**What is needed**
Search the records below for "avatar" and copy every line it turns up in.
━━━ Listed entries
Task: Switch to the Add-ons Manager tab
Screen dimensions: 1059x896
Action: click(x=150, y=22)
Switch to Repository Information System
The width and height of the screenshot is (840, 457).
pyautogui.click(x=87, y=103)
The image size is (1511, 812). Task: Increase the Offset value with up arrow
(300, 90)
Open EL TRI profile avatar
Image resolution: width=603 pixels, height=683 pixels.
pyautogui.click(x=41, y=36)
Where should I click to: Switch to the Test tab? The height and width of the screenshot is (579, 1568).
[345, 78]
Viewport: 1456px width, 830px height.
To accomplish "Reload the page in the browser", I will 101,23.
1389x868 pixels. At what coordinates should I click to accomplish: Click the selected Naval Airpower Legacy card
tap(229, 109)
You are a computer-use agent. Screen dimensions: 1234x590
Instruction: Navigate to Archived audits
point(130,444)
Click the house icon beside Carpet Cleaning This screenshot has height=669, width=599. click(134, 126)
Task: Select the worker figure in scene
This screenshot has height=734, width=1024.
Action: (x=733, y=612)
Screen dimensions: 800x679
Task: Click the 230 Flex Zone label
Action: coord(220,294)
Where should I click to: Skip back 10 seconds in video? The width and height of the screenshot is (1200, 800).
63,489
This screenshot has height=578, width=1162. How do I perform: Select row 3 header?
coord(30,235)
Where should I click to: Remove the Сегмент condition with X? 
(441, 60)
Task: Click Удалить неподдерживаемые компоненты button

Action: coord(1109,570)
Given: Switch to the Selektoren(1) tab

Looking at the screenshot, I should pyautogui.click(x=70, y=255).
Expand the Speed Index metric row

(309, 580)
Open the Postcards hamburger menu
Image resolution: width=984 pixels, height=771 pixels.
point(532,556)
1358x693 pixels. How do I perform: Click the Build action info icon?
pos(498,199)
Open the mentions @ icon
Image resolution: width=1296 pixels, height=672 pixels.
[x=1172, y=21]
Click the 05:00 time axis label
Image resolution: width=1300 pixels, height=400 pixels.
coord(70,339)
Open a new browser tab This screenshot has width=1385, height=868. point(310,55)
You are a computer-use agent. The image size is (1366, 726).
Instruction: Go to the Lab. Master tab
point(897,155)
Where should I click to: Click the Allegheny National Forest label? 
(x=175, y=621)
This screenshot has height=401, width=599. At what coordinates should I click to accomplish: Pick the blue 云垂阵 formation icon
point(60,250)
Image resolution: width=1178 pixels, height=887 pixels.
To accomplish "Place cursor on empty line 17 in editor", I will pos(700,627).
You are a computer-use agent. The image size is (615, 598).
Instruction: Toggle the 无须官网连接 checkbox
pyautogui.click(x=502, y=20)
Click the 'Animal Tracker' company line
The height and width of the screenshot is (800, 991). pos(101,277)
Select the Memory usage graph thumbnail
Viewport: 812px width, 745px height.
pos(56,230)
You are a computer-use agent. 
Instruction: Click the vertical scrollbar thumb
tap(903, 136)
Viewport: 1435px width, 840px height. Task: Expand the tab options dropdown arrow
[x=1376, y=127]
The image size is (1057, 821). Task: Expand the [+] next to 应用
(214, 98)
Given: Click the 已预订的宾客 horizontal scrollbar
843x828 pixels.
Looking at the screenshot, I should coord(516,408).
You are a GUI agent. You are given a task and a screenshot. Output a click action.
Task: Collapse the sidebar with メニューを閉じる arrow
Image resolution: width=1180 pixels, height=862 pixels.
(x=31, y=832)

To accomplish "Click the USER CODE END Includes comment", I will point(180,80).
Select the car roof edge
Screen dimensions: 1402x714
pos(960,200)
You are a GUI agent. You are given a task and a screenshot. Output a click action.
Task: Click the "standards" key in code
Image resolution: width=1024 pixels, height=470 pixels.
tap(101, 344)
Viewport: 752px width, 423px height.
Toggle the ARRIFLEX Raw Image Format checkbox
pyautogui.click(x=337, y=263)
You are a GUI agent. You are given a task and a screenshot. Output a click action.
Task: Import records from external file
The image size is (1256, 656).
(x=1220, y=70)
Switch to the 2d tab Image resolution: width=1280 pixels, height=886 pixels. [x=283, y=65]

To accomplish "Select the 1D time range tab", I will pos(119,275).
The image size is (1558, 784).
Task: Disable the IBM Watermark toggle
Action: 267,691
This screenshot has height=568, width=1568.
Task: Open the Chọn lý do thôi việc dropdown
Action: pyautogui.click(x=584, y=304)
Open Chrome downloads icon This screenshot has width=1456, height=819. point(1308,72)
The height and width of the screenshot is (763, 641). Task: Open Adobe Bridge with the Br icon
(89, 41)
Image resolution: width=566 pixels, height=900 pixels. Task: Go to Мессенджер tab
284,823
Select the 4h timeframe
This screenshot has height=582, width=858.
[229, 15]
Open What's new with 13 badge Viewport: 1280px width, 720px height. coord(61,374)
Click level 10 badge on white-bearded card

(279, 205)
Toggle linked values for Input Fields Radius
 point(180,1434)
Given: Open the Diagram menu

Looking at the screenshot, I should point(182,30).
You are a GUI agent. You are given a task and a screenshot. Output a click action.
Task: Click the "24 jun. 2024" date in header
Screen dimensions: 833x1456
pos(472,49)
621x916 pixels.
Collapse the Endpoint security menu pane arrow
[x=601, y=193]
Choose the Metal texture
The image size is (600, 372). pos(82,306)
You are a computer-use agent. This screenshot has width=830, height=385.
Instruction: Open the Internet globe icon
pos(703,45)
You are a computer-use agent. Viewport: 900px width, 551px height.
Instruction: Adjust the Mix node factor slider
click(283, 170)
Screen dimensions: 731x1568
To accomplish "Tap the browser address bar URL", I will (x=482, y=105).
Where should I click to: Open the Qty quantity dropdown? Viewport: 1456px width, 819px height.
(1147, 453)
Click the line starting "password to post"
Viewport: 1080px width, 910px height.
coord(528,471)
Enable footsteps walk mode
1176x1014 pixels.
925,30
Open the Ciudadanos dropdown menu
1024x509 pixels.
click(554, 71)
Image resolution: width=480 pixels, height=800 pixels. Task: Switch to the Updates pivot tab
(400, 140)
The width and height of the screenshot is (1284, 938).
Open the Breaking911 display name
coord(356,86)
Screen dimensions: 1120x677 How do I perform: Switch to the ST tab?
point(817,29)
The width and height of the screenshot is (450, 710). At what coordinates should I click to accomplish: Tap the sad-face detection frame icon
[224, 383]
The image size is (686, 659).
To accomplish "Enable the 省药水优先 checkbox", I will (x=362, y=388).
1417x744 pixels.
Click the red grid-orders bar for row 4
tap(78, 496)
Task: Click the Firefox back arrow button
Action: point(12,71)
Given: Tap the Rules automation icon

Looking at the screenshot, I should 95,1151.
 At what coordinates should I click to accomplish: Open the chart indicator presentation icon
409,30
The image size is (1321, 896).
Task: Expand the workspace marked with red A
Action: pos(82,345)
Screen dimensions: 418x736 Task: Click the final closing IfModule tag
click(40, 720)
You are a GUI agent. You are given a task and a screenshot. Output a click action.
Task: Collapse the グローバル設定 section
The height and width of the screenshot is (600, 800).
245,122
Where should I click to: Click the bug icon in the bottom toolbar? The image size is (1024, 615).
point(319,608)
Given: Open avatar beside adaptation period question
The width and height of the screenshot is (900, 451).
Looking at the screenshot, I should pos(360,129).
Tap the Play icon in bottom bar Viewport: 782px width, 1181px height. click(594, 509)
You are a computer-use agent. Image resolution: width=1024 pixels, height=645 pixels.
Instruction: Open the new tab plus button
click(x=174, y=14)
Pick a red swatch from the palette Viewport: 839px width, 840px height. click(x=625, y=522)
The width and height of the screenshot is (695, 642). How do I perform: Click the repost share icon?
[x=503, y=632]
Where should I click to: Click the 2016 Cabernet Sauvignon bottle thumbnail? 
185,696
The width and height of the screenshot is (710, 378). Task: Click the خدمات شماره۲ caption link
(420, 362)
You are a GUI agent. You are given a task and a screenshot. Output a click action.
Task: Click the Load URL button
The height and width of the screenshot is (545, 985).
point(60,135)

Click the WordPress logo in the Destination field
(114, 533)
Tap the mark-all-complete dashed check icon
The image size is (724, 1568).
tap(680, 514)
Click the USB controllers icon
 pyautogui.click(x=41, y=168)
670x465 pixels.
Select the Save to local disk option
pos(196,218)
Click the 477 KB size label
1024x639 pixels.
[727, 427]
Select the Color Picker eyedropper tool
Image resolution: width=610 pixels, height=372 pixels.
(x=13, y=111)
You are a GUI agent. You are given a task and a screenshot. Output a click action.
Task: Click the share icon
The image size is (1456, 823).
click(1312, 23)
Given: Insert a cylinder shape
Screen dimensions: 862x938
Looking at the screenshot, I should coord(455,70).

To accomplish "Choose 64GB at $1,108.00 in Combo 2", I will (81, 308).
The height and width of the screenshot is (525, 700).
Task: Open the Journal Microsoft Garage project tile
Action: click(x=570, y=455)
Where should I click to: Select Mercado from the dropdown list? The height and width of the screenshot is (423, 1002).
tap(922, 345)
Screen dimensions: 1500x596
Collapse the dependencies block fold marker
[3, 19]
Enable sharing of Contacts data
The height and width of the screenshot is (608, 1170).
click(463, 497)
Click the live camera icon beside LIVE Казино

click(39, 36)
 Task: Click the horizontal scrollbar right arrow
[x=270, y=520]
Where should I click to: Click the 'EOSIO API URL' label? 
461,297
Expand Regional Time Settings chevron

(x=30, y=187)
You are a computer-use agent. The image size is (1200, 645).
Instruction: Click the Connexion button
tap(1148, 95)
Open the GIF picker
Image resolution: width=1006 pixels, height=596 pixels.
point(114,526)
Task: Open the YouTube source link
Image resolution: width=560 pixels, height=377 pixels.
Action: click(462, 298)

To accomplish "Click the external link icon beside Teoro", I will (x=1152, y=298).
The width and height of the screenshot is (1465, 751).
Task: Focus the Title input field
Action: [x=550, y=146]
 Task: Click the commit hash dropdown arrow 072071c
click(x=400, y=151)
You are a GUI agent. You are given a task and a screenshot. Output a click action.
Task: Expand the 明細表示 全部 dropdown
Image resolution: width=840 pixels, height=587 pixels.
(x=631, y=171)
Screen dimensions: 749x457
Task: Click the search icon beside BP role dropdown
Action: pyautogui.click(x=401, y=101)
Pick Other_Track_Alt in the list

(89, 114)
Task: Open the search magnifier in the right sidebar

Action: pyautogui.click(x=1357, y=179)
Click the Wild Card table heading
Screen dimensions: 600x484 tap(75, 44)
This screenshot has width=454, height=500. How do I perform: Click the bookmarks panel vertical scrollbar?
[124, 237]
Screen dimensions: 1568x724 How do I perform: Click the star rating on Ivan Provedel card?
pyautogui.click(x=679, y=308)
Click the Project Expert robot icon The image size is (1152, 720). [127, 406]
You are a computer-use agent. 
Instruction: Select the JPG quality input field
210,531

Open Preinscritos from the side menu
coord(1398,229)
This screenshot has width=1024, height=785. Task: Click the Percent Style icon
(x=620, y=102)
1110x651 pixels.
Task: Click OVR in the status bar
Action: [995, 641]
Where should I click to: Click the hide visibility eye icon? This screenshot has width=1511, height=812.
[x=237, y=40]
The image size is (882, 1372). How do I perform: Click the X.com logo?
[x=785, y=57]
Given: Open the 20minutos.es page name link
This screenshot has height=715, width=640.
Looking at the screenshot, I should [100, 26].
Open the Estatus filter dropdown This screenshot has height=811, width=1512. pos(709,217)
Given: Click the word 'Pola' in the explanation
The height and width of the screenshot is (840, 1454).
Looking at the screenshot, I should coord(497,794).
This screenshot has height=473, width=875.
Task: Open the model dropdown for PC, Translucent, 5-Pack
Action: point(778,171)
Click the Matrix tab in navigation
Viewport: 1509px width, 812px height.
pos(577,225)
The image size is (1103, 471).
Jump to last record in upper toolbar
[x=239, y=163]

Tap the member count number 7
━━━━━━
**Answer to the exercise**
Open EL TRI profile avatar
Given: Open avatar beside adaptation period question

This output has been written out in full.